Die deutsche Handball-Nationalmannschaft muss bei den Olympischen Spielen in Tokio auf zwei Leistungsträger verzichten. Kreisläufer Patrick Wiencek (THW Kiel) und Linkshänder Fabian Wiede (Füchse Berlin) sagten ihre Teilnahme ab – beide fühlen sich nach überstandenen Verletzungen nicht fit genug. "Das ist ein herber Verlust für unsere Mannschaft", sagte Bundestrainer Alfred Gislason.

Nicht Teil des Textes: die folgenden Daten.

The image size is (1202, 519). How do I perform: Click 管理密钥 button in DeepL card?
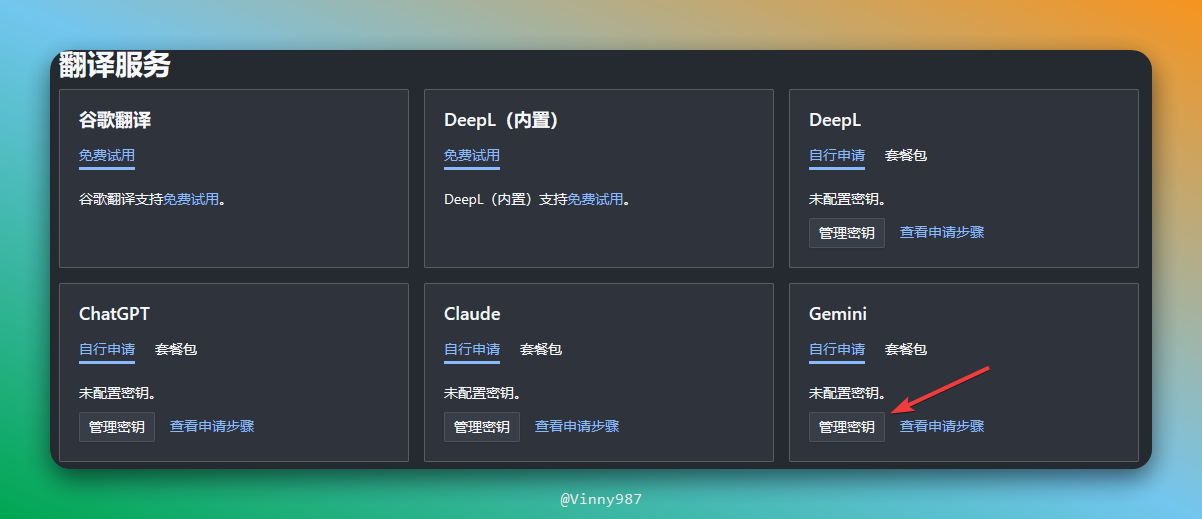(x=846, y=233)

Schmerzhaft ist vor allem Wienceks Absage, der mit Hendrik Pekeler das Bollwerk in der deutschen Abwehr bilden sollte. "Ich habe alles investiert, um mir den Traum von Tokio zu erfüllen. Es tut mir in der Seele weh, dass ich verzichten muss", ließ der 32-Jährige ausrichten. Wiencek hatte am 13. Mai das Wadenbein gebrochen. Die Strapazen, die Tokio und die Vorbereitung darauf bringen, seien noch zu viel.
Wiede verzichtet wegen hartnäckiger Schulterprobleme, die bereits zur WM-Absage geführt hatten: "Mit meiner Schulter kann ich für die Mannschaft über das gesamte Turnier keine Hilfe sein", sagte er.